Advertising Specialty Institute (ASI)
- Type: Privately held company
- Headquarters: Trevose, Pennsylvania, United States
- Key people: ASI Co-Chairs Matthew Cohn and Stephanie Schaeffer ASI CEO Ashish Mittal
- Website: ASICentral.com

= Advertising Specialty Institute =

U.S. industry association

The Advertising Specialty Institute (ASI) is a privately held technology, media, and membership organization headquartered in Trevose, Pennsylvania. It serves as the largest trade membership organization in the promotional products industry — a sector comprising businesses that produce and distribute branded merchandise such as logoed apparel, drinkware, pens, bags, and other items used for marketing and brand promotion.

ASI serves a network of tens of thousands of suppliers, distributors, and decorators operating within what it describes as the promotional products industry. The promotional products industry reached a record $27.7B in 2025 North American sales – a 4.2% increase from the previous year.

In addition to its cataloging service, ASI publishes magazines and informational literature for the promotional products industry and also holds conventions each year. The "ASI Show" is held in a few major U.S. cities throughout the year, and features a keynote address by a well-known marketer, celebrity, or other well-known figure.

== Products and services ==
ASI's core offering is ESP+, an electronic product-sourcing platform used by promotional-products suppliers and distributors. The platform allows distributors to search supplier product listings, place orders, create client-facing websites and manage business operations.

In addition to ESP+, ASI offers:

- ESP+ Websites — e-commerce-enabled, customizable websites for distributors to sell promotional products directly to end-buyers

- Catalogs — print and digital product catalogs distributors can share with clients

- Research and data — including the annual Counselor State of the Industry report, the Counselor Power 50 ranking of industry leaders, and the Counselor Confidence Index measuring distributor financial outlook

- Education — webinars, online courses, and industry training resources

- Trade shows — the ASI Show, held annually in Orlando, Fort Worth, and Chicago, brings suppliers and distributors together to showcase new products and build business relationships

== Industry Role ==
ASI functions as the connective infrastructure of the promotional products supply chain. Suppliers — companies that manufacture or source branded merchandise — use ASI to list their products and reach distributors. Distributors — companies that sell promotional products to end-buyer clients such as corporations, nonprofits, schools, and government agencies — use ASI's tools to source products, manage orders, and market their services.
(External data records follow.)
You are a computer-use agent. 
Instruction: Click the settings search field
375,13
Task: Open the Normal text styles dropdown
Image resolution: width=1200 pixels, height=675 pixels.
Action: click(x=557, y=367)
ASI is widely described as the world's largest membership organization serving the promotional products industry.

Promotional products themselves, also called swag specialties, are physical items imprinted with a company's name, logo, or message and distributed for marketing, employee recognition, event giveaways, or customer retention purposes.
Publications
ASI publishes the major industry trade magazine:

- Counselor Magazine — the flagship publication covering the promotional products industry broadly, including sales data, rankings, and business trends

Previous publications include:

- Advantages — targeted at promotional product salespeople and distributors

- Stitches — focused on the custom embroidery segment

- Wearables — covering the branded apparel sector

== History ==

Before ASI, there was no paper-based resource for finding promotional products or their suppliers. Small salespeople relied on separate paper catalogs from individuals from each individual supplier.

In 1949, Maurice and Bess Cohn of Iowa entered the industry as distributors, or sellers, of promo items. Four years later, they decided to become food gift suppliers instead, growing into the industry's largest. In 1962, their 29-year-old son Norman encouraged them to buy ASI.

The Cohns soon sold their supplier business to focus on ASI and unifying the distributor and supplier network. Norman and his wife Suzanne relocated their family to Philadelphia to run the company and all five of their children, as they became old enough, worked at ASI, contributing to the success of the company and industry.

The company is currently led by CEO Ashish Mittal and ASI Co-Chairs Matthew Cohn and Stephanie Schaeffer, members of the third generation.

== Other ASI features ==

=== ASI Show ===
Started in 1998, the ASI show is one of the many annual industry trade shows that brings suppliers and distributors together to showcase the latest promotional products of the year. ASI also brings in keynote speakers and holds workshops and seminars for ASI members. ASI Shows are held in Orlando, Fort Worth and Chicago.